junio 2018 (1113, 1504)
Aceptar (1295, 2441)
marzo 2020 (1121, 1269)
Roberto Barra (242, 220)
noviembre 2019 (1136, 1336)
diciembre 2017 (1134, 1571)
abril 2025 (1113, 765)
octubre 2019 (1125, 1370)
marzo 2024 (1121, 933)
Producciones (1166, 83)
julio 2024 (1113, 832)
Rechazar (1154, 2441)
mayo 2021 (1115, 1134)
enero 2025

▬▬▬▬▬▬▬▬▬▬

## [DESCRIPTION OF THE TASK]
Rewrite the listing above as a numbered list, leaving out any blank lines.

## [EXERCISE SOLUTION]
1. junio 2018 (1113, 1504)
2. Aceptar (1295, 2441)
3. marzo 2020 (1121, 1269)
4. Roberto Barra (242, 220)
5. noviembre 2019 (1136, 1336)
6. diciembre 2017 (1134, 1571)
7. abril 2025 (1113, 765)
8. octubre 2019 (1125, 1370)
9. marzo 2024 (1121, 933)
10. Producciones (1166, 83)
11. julio 2024 (1113, 832)
12. Rechazar (1154, 2441)
13. mayo 2021 (1115, 1134)
14. enero 2025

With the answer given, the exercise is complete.